Program Manager: Stefanie Tompkins,
Ph.D. (STO)
Current military navigation systems use updates from Global Positioning System (GPS) satellites to enhance the Inertial Navigation System's (INS's) knowledge of their current position. However, GPS transmission is vulnerable to jamming, and signal reception is difficult or impossible in certain geographic instances (underwater, in urban or natural canyons, underground, etc.). Without GPS updates, INS positional accuracy drifts with time at a rate of a few miles per hour (referred to as the drift rate of the navigation system).

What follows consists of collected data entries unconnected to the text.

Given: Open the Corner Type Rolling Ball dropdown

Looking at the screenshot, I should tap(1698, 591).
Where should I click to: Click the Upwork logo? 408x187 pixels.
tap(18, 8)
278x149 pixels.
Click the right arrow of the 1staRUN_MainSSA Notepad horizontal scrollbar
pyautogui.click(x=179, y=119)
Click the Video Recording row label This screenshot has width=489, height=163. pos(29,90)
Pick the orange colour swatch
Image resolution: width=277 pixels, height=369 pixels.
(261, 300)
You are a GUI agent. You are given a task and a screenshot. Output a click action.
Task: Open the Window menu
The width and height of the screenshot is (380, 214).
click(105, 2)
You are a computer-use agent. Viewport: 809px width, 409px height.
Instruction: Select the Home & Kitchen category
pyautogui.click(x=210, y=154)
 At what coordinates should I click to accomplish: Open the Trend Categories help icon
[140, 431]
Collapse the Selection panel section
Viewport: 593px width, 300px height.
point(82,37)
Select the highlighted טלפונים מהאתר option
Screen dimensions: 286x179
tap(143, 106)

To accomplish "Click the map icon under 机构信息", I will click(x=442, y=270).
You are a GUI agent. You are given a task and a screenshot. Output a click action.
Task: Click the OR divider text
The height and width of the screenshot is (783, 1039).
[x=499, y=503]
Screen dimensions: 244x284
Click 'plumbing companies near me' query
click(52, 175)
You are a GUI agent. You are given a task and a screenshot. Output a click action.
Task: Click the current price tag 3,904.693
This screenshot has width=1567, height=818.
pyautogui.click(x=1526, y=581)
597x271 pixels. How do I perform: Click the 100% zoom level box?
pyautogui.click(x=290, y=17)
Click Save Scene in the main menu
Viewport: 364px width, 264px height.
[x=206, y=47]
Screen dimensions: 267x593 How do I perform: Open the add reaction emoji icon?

The Precision Inertial Navigation Systems (PINS) program seeks to use ultra-cold atom interferometers as an alternative to GPS position updates. Advancements in atomic physics over the past two decades have allowed scientists exquisite control over the external quantum states of atoms, including the deliberate production of matter waves from ultra-cold atoms. This has allowed the development of matter wave interferometry techniques to measure forces acting on matter—including high-precision atomic accelerometers and gyroscopes. An inertial navigation system that used this technology would have unprecedented drift rates; however, many scientific and technical challenges remain. The PINS program will demonstrate a high-precision atom interferometer inertial navigation system on an aircraft by the year 2013, with a total system volume under 20 liters. As this is an entirely inertial system, it will require no transmissions to or by the platform—a jam-proof, non-emanating inertial navigation system with near-GPS accuracies for future military submarines, aircraft, and missiles.